Several new developments are expected to weigh on the court, a report from ABC
notes, most notably the reduced ability of two judges to take on some cases.
Health issues has left one acting judge unable to tackle the backlog they were specifically employed to deal with. Moreover, the Court’s chief judge will no longer be available to deal with trials in Perth, the report notes.
Chief judge Stephen Thackray, who will increase his workload as senior judge in the Appeal Division of the federal Family Court in March, has written to the Family Law Practitioners' Association to warn of a "serious problem" for the court, ABC, which has seen the letter, reports.
“The pressures created by this unexpected turn of events will be exacerbated by other significant listing changes that have become necessary in the first half of 2017, some of which will affect trials already listed in January and February," he is quoted writing.
The new developments has left family law practitioners fearing more delays in court.

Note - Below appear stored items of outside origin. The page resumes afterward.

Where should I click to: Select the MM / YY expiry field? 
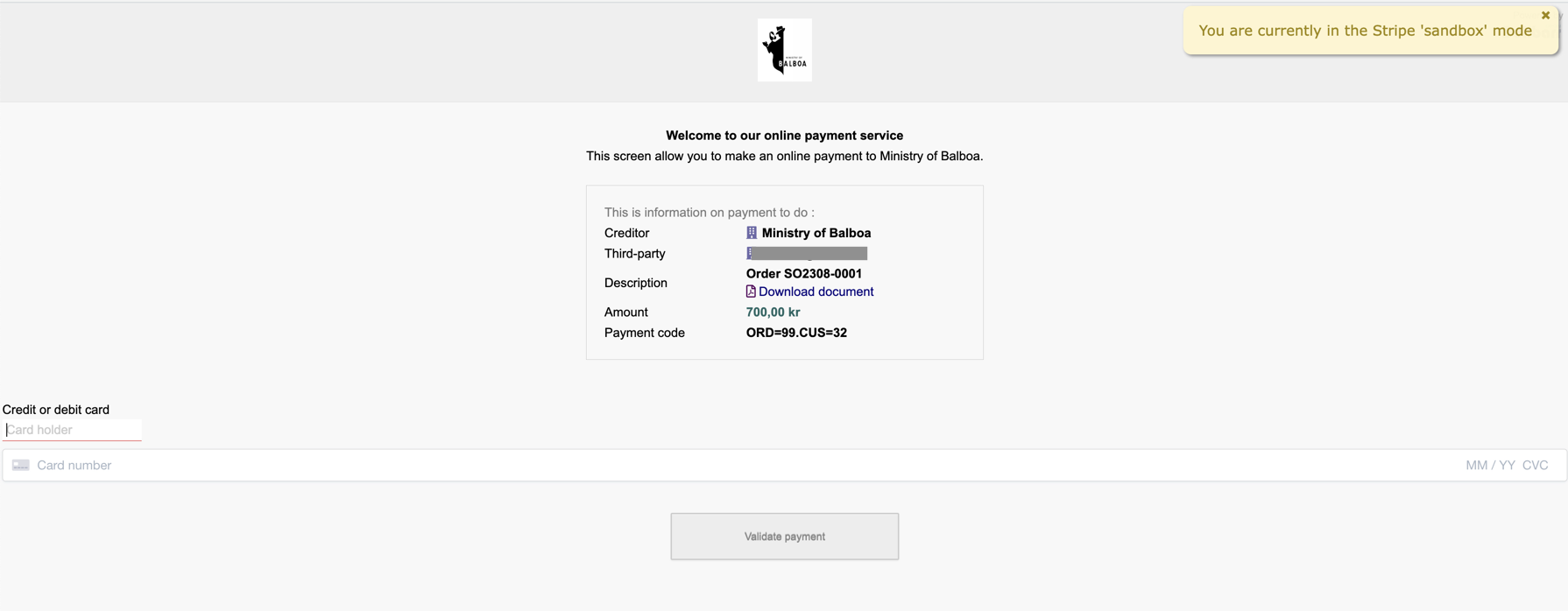(1490, 465)
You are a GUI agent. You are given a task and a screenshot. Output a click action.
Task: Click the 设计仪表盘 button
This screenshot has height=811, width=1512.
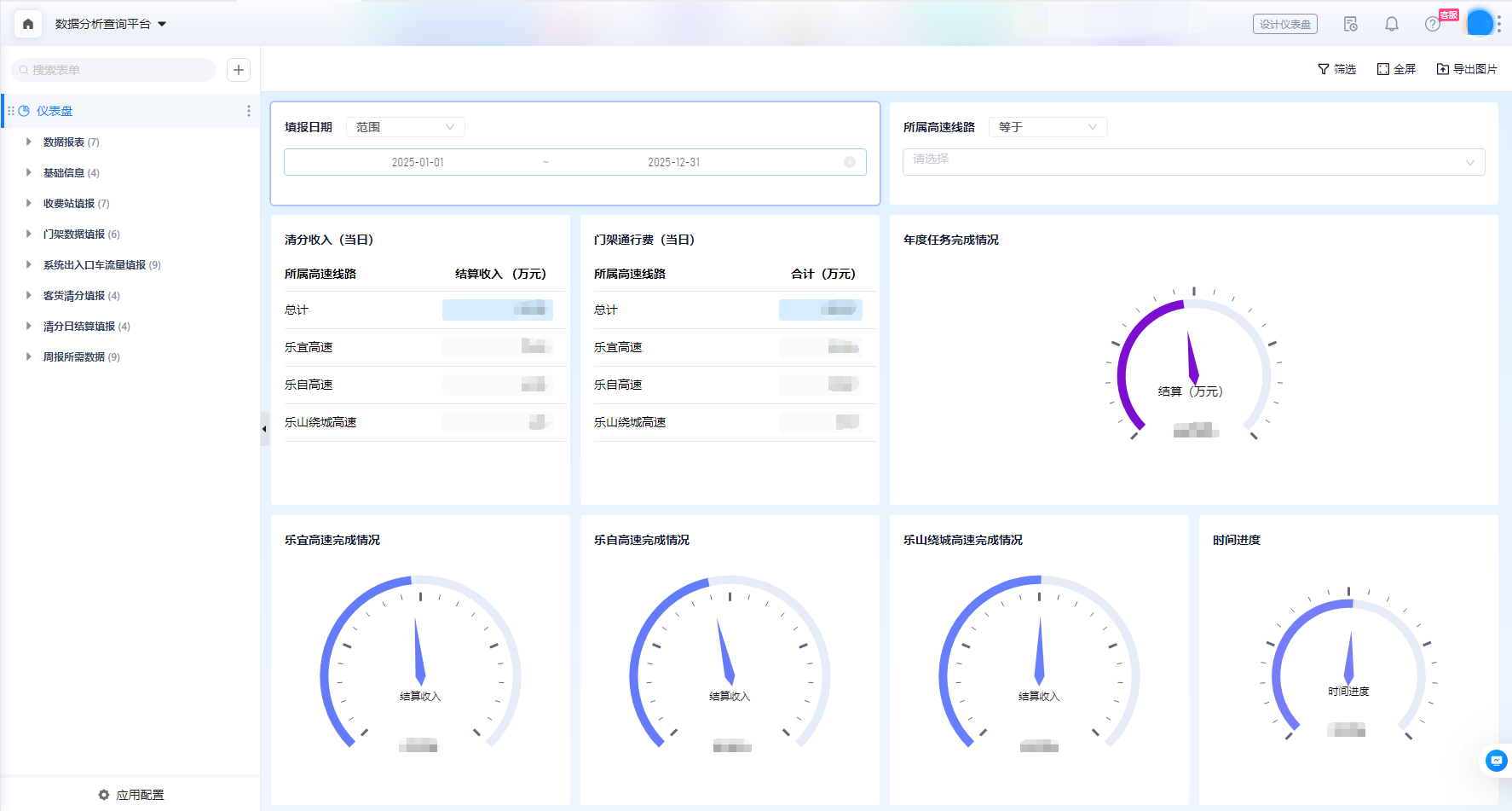[1284, 24]
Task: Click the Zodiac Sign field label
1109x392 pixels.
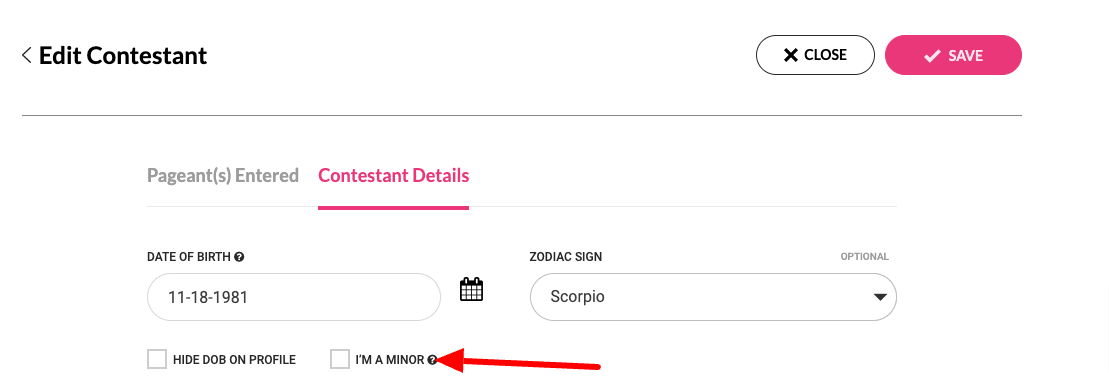Action: click(x=566, y=257)
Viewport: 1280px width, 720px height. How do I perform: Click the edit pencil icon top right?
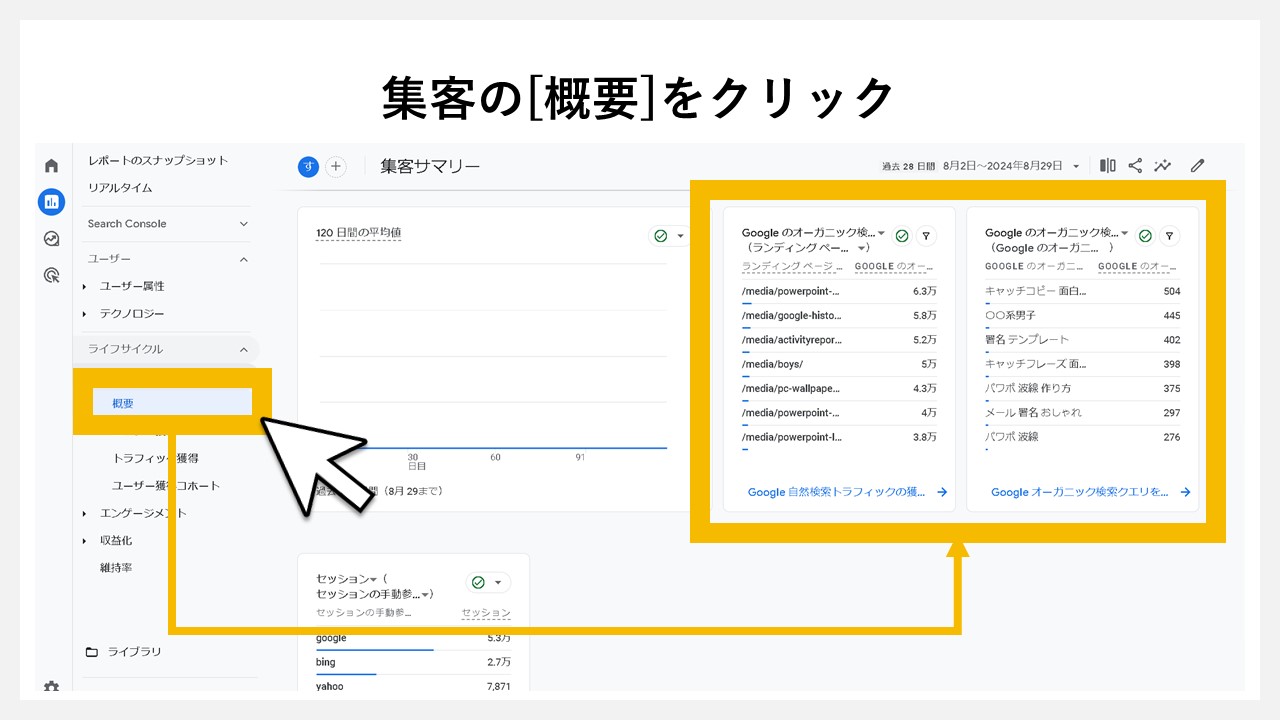(1197, 166)
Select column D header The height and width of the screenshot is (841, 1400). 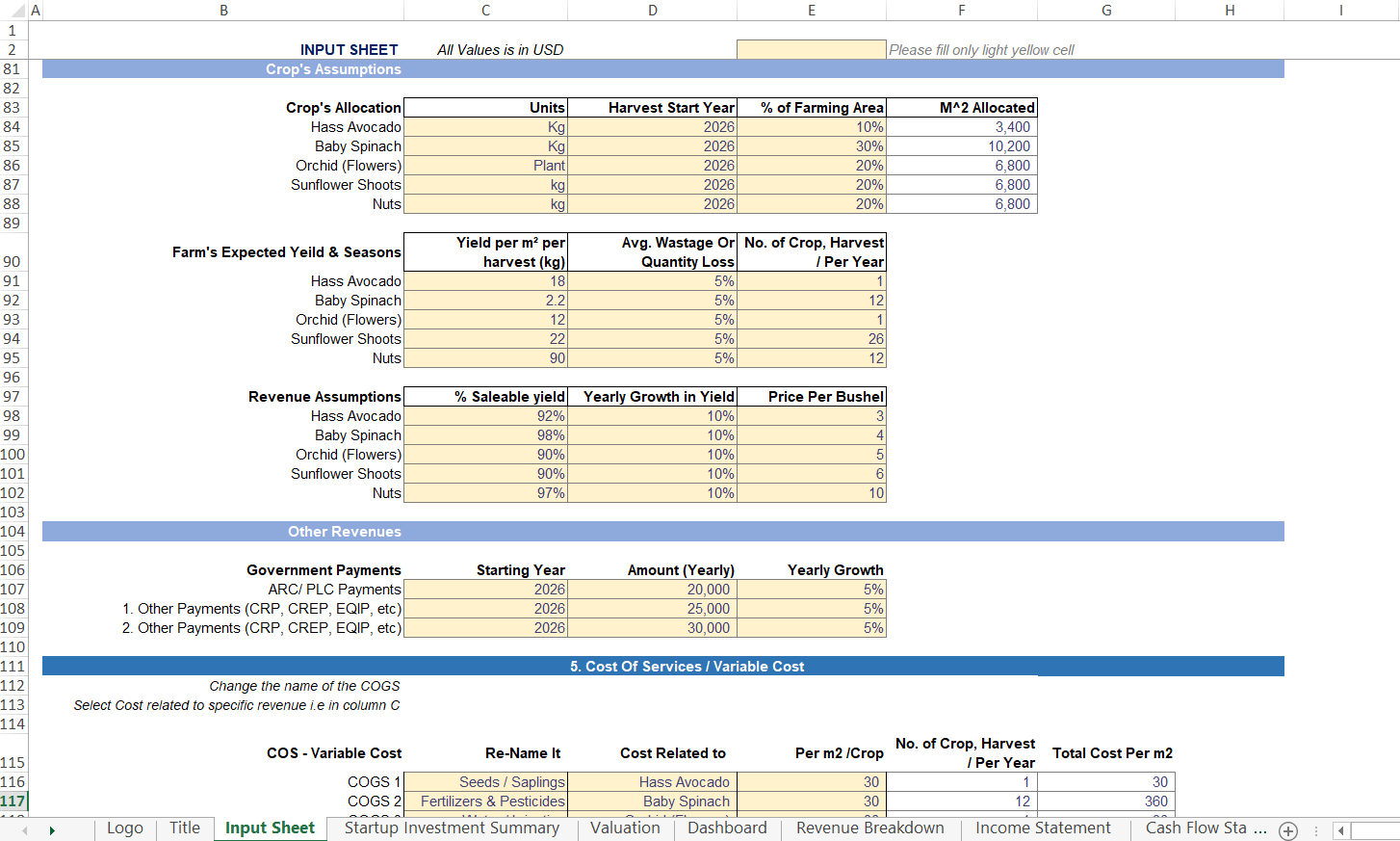[x=652, y=11]
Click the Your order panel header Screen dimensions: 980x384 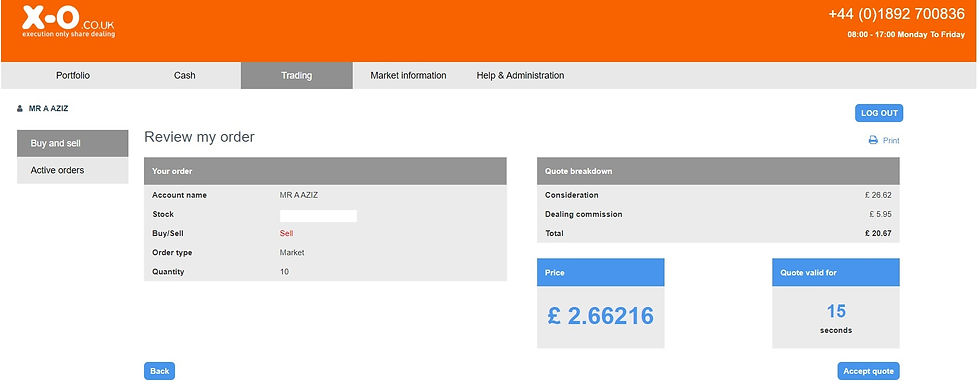pyautogui.click(x=325, y=171)
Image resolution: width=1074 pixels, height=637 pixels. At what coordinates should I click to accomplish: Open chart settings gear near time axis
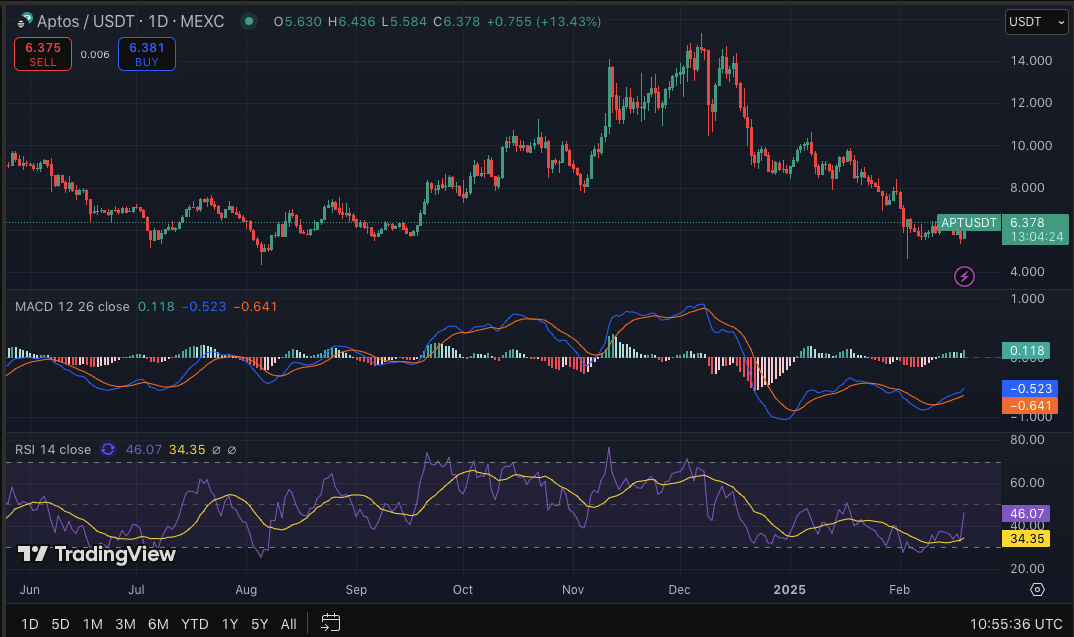tap(1037, 589)
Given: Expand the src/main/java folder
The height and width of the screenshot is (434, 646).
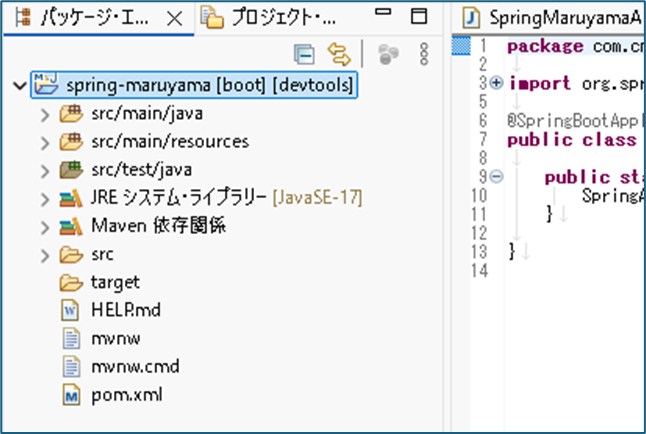Looking at the screenshot, I should click(x=44, y=114).
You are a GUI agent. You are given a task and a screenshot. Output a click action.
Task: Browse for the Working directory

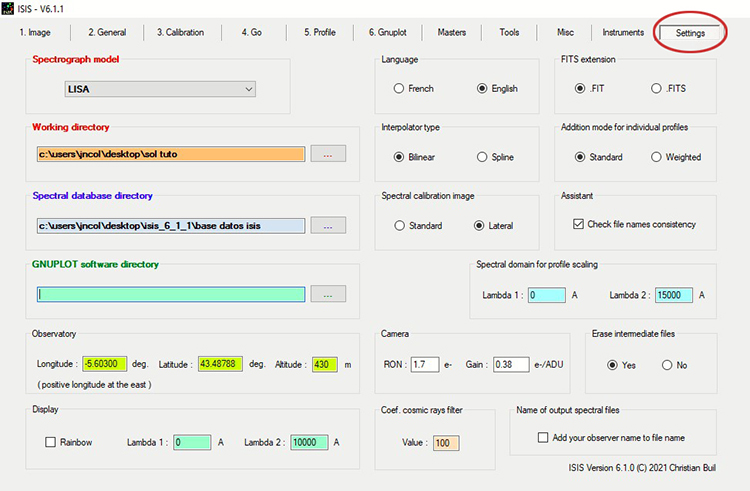(328, 155)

Michael Berry SC, president of the Family Law Practitioners' Association, told ABC that wait times for trials could be lenghtened from the already long one-and-a-half years revealed by official government data to two years.
He also says that the government knows there is a lack of resources which is why it had in the past allotted several acting positions for registrars, magistrates and judges. However, more than stopgap solutions are needed, he insists, because those that suffer are families and most specially children who are already in disputes.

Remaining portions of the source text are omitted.